▶ Request
Print the passage of the news transcript that starts with "DICK CHENEY, FORMER" and goes on through "of little boys.", copying it word for word.

▶ Excerpt provided
..............................

ROMANS: Meantime, former Vice President Dick Cheney is weighing in on the down drone telling CNN's Erin Burnett, the president's response was a mistake.


DICK CHENEY, FORMER VICE PRESIDENT: The right response to that would have been to go in immediately after it had gone down and destroy it. You could do that from the air. You could do that with a quick air strike and in effect make it impossible for them to benefit from having captured that drone.


ROMANS: Cheney says if Iran sends it back at all it will be in pieces after getting all the intelligence they can out of it.

COSTELLO: Jerry Sandusky will face his accusers in court today. They'll describe the alleged sexual abuse they suffered years ago at the hands of the former Penn State coach.

The judge will decide whether there's enough evidence to try Sandusky on more than 50 charges related to the molestation of little boys.

Susan Candiotti live outside the courthouse in Bellefonte, Pennsylvania. Susan, how many alleged victims do we expect in court today to take the stand?

SUSAN CANDIOTTI, CNN NATIONAL CORRESPONDENT: You know, Carol, it's impossible to say at this time. We know that there are ten victims referred to in that grand jury report and that prosecutors are aware of at least eight of them.

Look, counting up the numbers, there could be perhaps three to five victims who are able to take the stand today. Alleged victims, to tell their story, and this is going to be fascinating.

..............................

▶ Data excerpt
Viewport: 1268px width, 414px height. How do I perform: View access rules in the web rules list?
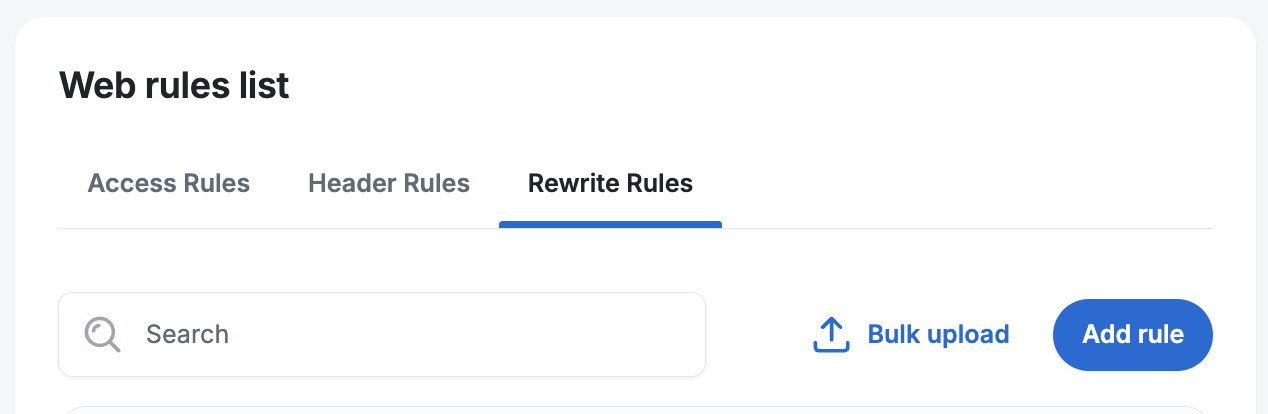[169, 184]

..............................

▶ Output
DICK CHENEY, FORMER VICE PRESIDENT: The right response to that would have been to go in immediately after it had gone down and destroy it. You could do that from the air. You could do that with a quick air strike and in effect make it impossible for them to benefit from having captured that drone.


ROMANS: Cheney says if Iran sends it back at all it will be in pieces after getting all the intelligence they can out of it.

COSTELLO: Jerry Sandusky will face his accusers in court today. They'll describe the alleged sexual abuse they suffered years ago at the hands of the former Penn State coach.

The judge will decide whether there's enough evidence to try Sandusky on more than 50 charges related to the molestation of little boys.